▶ **Source text**:

For decades, hosiery operated on a quiet bargain: low expectations in exchange for repeat purchases.

Buy.
Wear once.
Ladder by lunch.
Replace. Repeat.

The industry shorthand wasn’t subtle. Tights that snag, run, or unravel within hours weren’t considered defects. They were considered normal.

It was a category engineered around disposability, thin margins, and the assumption that women would tolerate structural failure.

In 2017, Katherine Homuth looked at that system and saw something deeper than a tired product. She saw lazy design logic.

Hosiery wasn’t under-branded.

It was under-engineered.

Homuth didn’t approach the problem like a fashion founder chasing trend cycles. She approached it like a systems builder.

When a category fails this consistently, it isn’t about taste.

It’s about infrastructure.

The Strategic Bet

Homuth made a categorical decision: redesign hosiery from the polymer up.

She founded SRTX, the parent company behind Sheertex, with a goal that left little room for hedging.

Indestructible hosiery.

Not “more durable.”
Not “runs less.”

Indestructible.

The claim forced a simple outcome. Either the product would collapse under scrutiny, or the category would have to evolve.

Sheertex forced the evolution.

Homuth’s team engineered a proprietary knit using fibers typically found in climbing equipment and ballistic protection—materials built for abrasion resistance, tension, and durability.

Then came the harder constraint: making them sheer, flexible, and wearable.

The existing supply chain couldn’t support that ambition.

So SRTX built a new one.

Novel fiber sourcing.
Custom knitting machinery.
Vertically integrated manufacturing in Montreal.
Patented knitting techniques.

The result was not just a product.

It was a new manufacturing system.

Capital, Not Campaigns

Most apparel companies scale through marketing.

SRTX scaled through capital-intensive infrastructure.

To date, the company has secured roughly $250 million USD in equity and debt financing, reaching a reported peak valuation of around $350 million USD. Investors have included Y Combinator, H&M, Export Development Canada, BDC, and Investissement Québec.

In apparel, that level of capital is rare.

In hosiery, it is almost unheard of.

Investors weren’t funding a pair of tights.

They were funding a supply chain.

Abrasion tests now show Sheertex hosiery lasting up to ten times longer than traditional tights, collapsing replacement cycles in a global market designed around planned failure.

This is not fashion math.

It is manufacturing math.

The Founder Philosophy

Hearing Homuth speak about entrepreneurship reveals a pattern behind the product.

She describes building companies as a game of probabilities.

Her rule: increase your surface area.

More conversations.
More experiments.
More attempts to get the story into the world.

▶ **Written exercise**:
Continue the piece about Sheertex and its founder, Katherine Homuth, picking up after "More attempts to get the story into the world." The material that comes after has no connection to the text on Sheertex hosiery.

▶ **Source excerpt**:

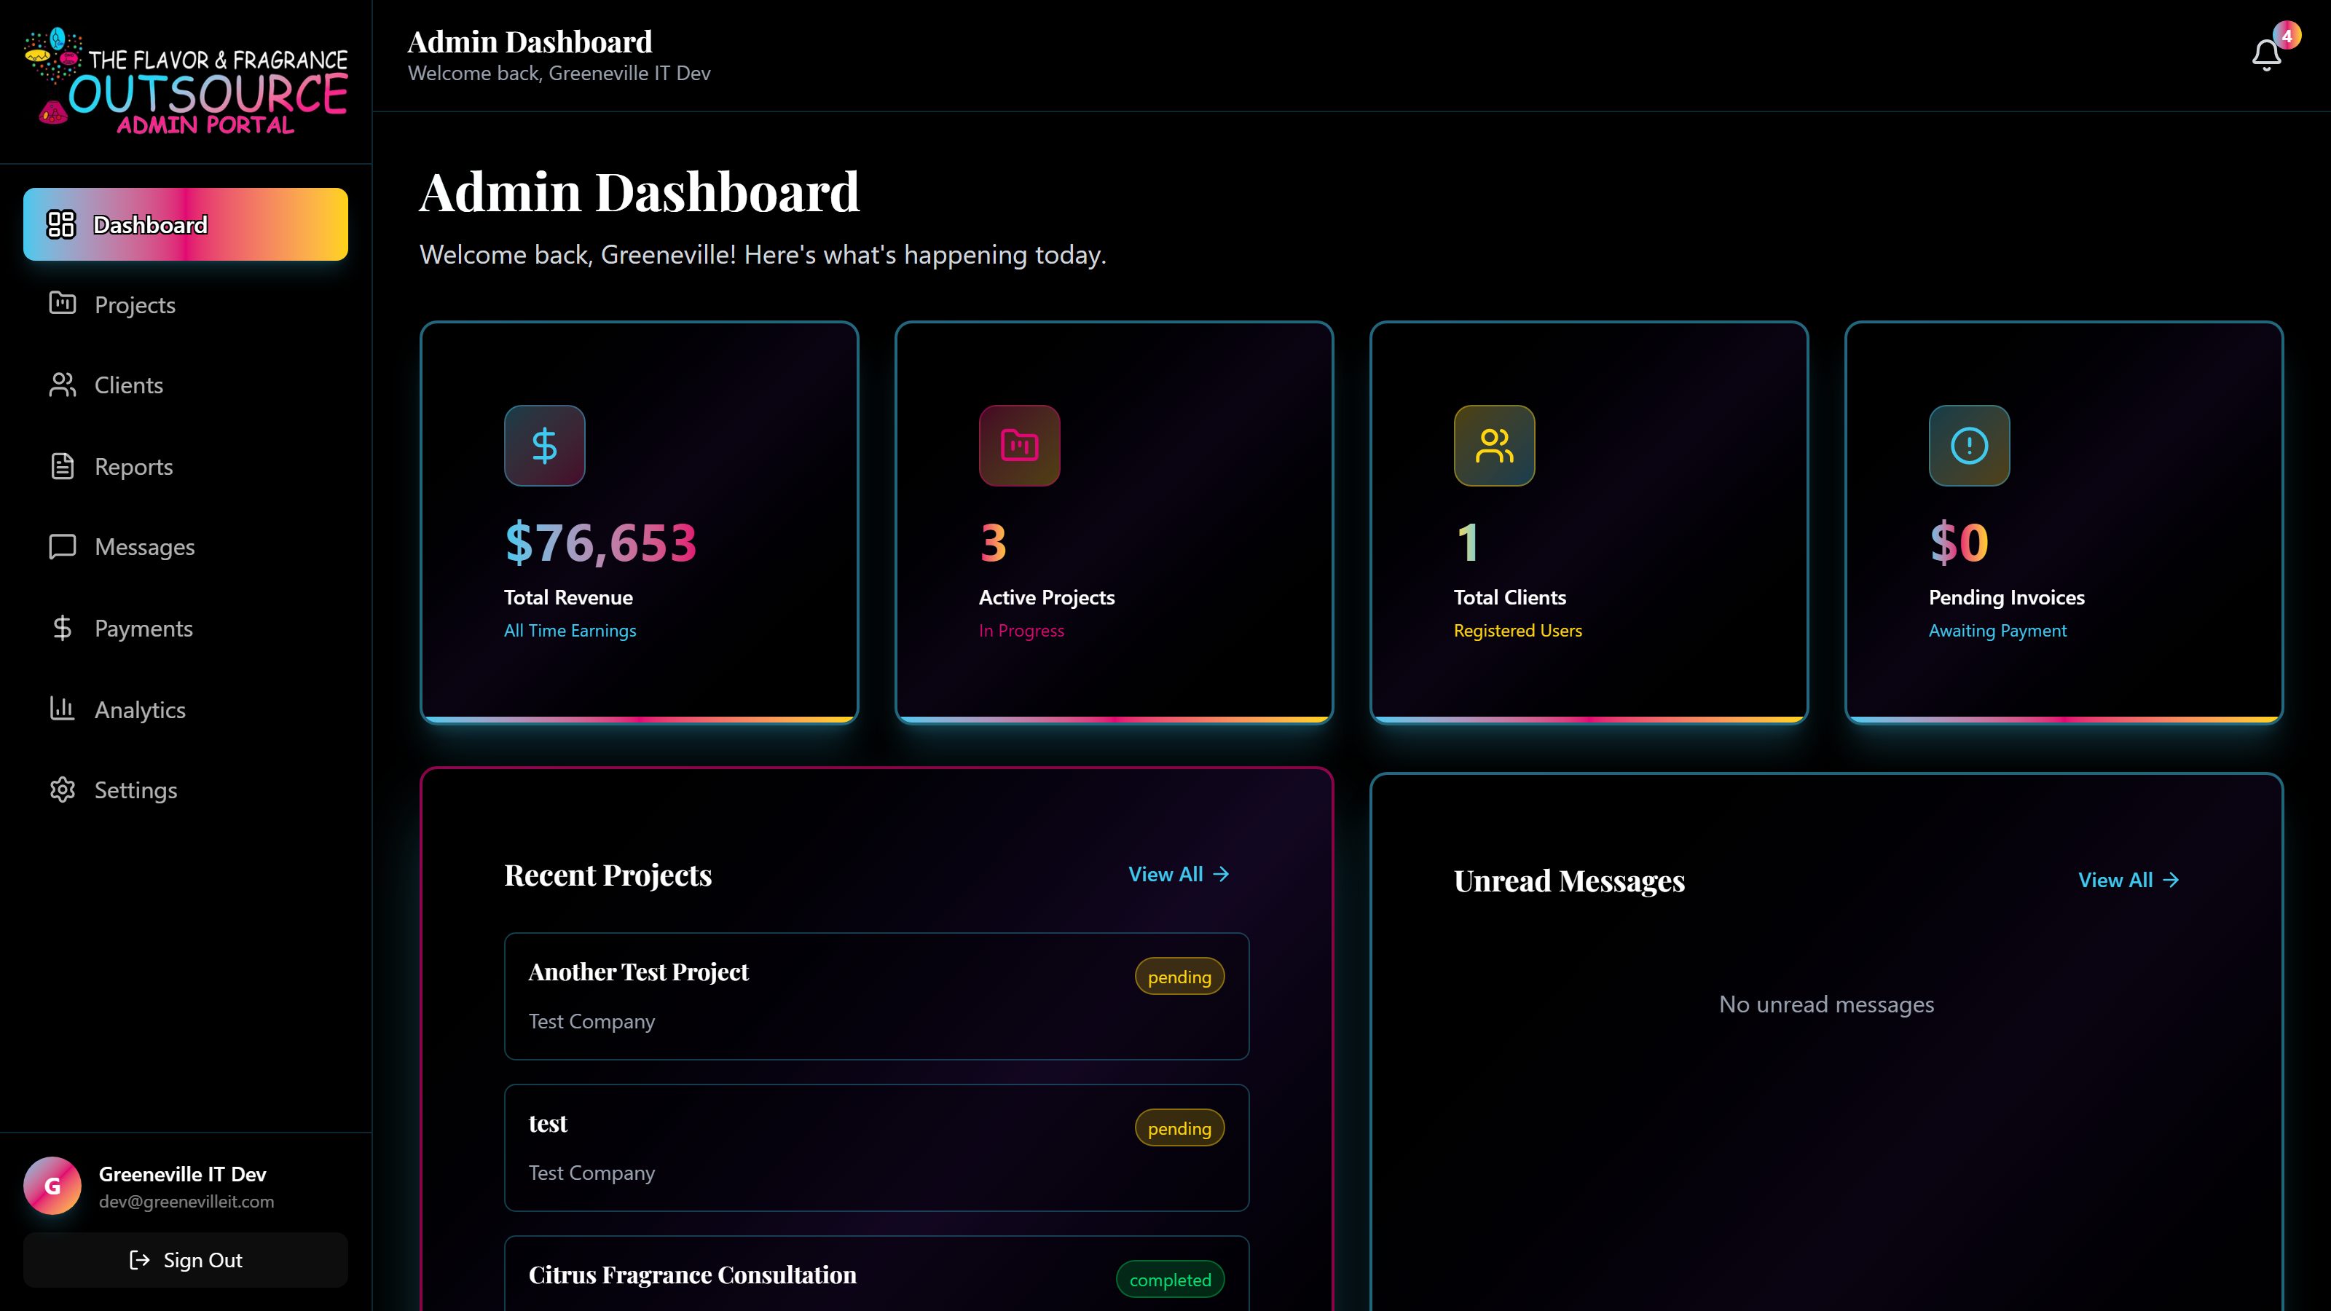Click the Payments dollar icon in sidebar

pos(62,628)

▶ **Answer to the task**:
Because startups rarely succeed through a single perfect move. They succeed through repeated exposure to opportunity.

Networking events. Coffee meetings. Investor conversations. Unexpected partnerships.

Each interaction expands the number of ways momentum can appear.

The more surface area you create, the more chances something works.

It’s not romantic. It’s statistical.

Success Doesn’t Remove the Problems

Another myth Homuth dismantles quickly is the idea that success simplifies the founder experience.

It doesn’t.

Scaling companies simply introduces new problems.

Manufacturing complexity.
Hiring challenges.
Supply chain constraints.
Tariffs.

Entrepreneurship doesn’t remove uncertainty. It increases the founder’s ability to manage it.

Homuth has been blunt about the reality: startups require a high tolerance for risk, volatility, and constant recalibration.

You don’t escape problems.

You get better at solving them.

Own the Narrative

Homuth is equally direct about something founders often underestimate: narrative control.

If founders don’t shape the story of their business, someone else will.

Investors will frame it.
Competitors will reinterpret it.
The media will simplify it.

Owning the narrative means being transparent about the real journey: the failures, the iterations, the expensive lessons that happen behind the scenes.

The same logic applies internally.

Corporate values, Homuth argues, are meaningless if they exist only as words on a wall. Culture is not defined by brand books or slogans. It’s defined by the behaviour that actually happens inside a company.

Watch who succeeds.
Watch who struggles.
Those patterns reveal the real values.

Building the Right Team

Founders often obsess over securing the perfect investor.

Homuth sees the hierarchy differently.

Investors may come and go.

The team inside the company—the people solving problems daily—is the real foundation.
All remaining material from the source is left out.